The meta-result: benchmarking honestly found real bugs

Chasing these numbers surfaced five real bugs in my own code that “success rate” had hidden — the kind you only catch when you measure cost and outputs, not just pass/fail:

@RESPOND returned a variable’s name instead of its value (31/36 runs).
@EXEC_CODE stored the whole sandbox envelope, so answers came back as {request_id…} dicts — pervasive, but masked because the right number sat inside the dict.
The Hybrid router was keyword guesswork; I rebuilt it as LTP-first with verified fallback.
Hybrid didn’t fall back when LTP returned an error result.
Prompt caching never actually fired — cache_control was set at the message level, which Anthropic silently ignores. Fixing it (block-level) cut cached-prefix cost ~90% on Sonnet and is why the kernel now wins on cost there.
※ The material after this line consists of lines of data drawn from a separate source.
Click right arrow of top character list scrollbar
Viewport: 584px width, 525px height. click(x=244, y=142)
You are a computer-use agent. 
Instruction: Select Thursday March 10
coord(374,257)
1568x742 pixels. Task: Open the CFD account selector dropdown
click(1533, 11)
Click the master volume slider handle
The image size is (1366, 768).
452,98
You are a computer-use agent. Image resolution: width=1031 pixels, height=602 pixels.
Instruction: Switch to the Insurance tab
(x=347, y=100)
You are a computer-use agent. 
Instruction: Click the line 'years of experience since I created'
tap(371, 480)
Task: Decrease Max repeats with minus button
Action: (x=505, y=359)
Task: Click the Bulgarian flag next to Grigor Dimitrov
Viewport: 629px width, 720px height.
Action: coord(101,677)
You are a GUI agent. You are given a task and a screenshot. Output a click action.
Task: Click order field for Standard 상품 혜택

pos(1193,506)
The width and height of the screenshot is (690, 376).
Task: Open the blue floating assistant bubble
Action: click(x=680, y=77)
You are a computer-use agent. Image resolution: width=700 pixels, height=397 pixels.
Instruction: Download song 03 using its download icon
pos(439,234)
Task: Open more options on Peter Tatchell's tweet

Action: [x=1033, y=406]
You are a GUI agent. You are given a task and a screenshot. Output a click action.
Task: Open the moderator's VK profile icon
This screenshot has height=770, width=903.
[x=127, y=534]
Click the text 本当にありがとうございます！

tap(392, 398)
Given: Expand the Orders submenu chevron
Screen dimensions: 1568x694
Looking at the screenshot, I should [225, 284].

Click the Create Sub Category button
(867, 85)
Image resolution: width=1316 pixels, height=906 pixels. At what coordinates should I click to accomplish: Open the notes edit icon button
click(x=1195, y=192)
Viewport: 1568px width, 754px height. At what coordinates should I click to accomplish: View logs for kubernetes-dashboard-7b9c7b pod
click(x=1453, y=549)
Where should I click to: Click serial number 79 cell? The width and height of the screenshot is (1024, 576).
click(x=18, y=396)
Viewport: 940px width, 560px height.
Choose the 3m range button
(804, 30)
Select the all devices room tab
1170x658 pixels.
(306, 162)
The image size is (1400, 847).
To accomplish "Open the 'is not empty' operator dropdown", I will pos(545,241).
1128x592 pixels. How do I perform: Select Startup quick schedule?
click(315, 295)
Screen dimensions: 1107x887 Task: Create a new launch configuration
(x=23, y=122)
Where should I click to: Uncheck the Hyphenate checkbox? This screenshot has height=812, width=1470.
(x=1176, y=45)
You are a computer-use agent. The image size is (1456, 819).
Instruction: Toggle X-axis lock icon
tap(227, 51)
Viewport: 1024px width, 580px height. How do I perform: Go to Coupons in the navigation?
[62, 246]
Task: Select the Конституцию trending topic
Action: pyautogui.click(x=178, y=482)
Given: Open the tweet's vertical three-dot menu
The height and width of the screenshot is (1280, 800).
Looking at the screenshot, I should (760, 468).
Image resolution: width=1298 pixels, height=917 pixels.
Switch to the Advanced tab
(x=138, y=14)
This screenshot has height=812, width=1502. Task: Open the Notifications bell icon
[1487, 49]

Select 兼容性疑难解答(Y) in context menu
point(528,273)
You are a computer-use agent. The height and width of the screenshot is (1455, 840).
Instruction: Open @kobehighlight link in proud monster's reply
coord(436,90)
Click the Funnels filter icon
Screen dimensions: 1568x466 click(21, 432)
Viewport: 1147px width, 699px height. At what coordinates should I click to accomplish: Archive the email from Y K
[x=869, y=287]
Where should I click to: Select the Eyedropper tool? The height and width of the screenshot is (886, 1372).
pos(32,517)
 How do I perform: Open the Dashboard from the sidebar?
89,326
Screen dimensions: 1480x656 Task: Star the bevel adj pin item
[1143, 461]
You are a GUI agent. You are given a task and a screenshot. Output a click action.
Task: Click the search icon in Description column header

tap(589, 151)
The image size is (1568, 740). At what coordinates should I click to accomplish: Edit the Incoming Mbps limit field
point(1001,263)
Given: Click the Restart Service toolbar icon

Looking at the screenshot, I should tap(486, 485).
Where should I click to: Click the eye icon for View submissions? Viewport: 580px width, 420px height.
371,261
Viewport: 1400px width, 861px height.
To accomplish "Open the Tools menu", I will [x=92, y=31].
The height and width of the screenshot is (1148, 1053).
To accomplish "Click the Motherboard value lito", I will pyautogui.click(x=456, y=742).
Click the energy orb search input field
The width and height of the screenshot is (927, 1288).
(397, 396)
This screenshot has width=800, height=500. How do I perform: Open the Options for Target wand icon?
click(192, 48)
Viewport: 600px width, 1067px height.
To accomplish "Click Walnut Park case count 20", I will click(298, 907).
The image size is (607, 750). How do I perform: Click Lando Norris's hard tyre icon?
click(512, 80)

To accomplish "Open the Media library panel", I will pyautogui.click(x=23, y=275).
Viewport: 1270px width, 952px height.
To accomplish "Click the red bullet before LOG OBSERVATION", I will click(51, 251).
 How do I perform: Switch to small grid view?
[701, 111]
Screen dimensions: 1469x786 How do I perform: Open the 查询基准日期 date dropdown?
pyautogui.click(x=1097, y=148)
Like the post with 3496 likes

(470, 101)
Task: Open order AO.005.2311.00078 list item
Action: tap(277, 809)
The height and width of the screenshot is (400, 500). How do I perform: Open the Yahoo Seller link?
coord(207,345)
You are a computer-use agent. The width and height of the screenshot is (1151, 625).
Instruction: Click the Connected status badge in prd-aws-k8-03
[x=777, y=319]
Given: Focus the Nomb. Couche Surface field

A benchmark that only reports “we’re faster” would have shipped all five.

So… is it the best?

No — and I’d distrust anyone who answered yes to “best at everything.” Here’s the honest scorecard:

Raw tokens / simple tasks: I lose. A bare agent is leaner; that’s structural.
Reliability: a tie — CrewAI matches my Hybrid.
Cost for deep agentic workflows on a capable model: I win — cheapest at 100%, and the advantage grows with depth.
Ecosystem, maturity, adoption: the incumbents win — that’s community and time, not code.

The defensible claim isn’t “the best.” It’s: the cheapest system that stays 100% reliable on deep agentic workflows, on a production model — measured, reproducible, with the losses shown.

That’s the part I’d actually stake my name on: not a superlative, but a number you can re-run.

All results reproduce from the benchmarks page — harness and raw JSON included. kernelmcp and the suite are open source: GitHub.